■ **Input material**:

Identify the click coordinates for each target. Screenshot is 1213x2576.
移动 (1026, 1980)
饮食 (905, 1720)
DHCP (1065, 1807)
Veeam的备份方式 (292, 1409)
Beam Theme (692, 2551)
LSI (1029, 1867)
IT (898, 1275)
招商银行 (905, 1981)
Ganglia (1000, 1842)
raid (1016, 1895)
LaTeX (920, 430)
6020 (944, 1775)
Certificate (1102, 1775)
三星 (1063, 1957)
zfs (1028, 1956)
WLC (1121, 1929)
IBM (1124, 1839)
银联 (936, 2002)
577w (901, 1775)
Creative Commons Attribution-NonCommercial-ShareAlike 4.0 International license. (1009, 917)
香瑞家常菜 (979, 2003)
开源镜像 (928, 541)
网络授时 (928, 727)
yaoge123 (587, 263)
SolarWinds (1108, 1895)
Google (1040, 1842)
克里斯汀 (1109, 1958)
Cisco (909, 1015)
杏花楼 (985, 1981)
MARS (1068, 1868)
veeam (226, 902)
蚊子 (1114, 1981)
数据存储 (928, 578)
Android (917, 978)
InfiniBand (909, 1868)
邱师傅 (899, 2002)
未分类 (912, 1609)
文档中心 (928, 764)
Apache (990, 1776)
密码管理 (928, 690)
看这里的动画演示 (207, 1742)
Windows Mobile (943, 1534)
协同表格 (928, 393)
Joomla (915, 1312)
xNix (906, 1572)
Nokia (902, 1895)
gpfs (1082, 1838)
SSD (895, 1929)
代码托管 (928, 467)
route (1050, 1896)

■ **Problem description**: Write down exactly every line of the material above up to and including the line containing "蚊子 (1114, 1981)".

■ **Answer section**:
Identify the click coordinates for each target. Screenshot is 1213x2576.
移动 (1026, 1980)
饮食 (905, 1720)
DHCP (1065, 1807)
Veeam的备份方式 (292, 1409)
Beam Theme (692, 2551)
LSI (1029, 1867)
IT (898, 1275)
招商银行 (905, 1981)
Ganglia (1000, 1842)
raid (1016, 1895)
LaTeX (920, 430)
6020 (944, 1775)
Certificate (1102, 1775)
三星 (1063, 1957)
zfs (1028, 1956)
WLC (1121, 1929)
IBM (1124, 1839)
银联 (936, 2002)
577w (901, 1775)
Creative Commons Attribution-NonCommercial-ShareAlike 4.0 International license. (1009, 917)
香瑞家常菜 (979, 2003)
开源镜像 (928, 541)
网络授时 (928, 727)
yaoge123 (587, 263)
SolarWinds (1108, 1895)
Google (1040, 1842)
克里斯汀 (1109, 1958)
Cisco (909, 1015)
杏花楼 (985, 1981)
MARS (1068, 1868)
veeam (226, 902)
蚊子 (1114, 1981)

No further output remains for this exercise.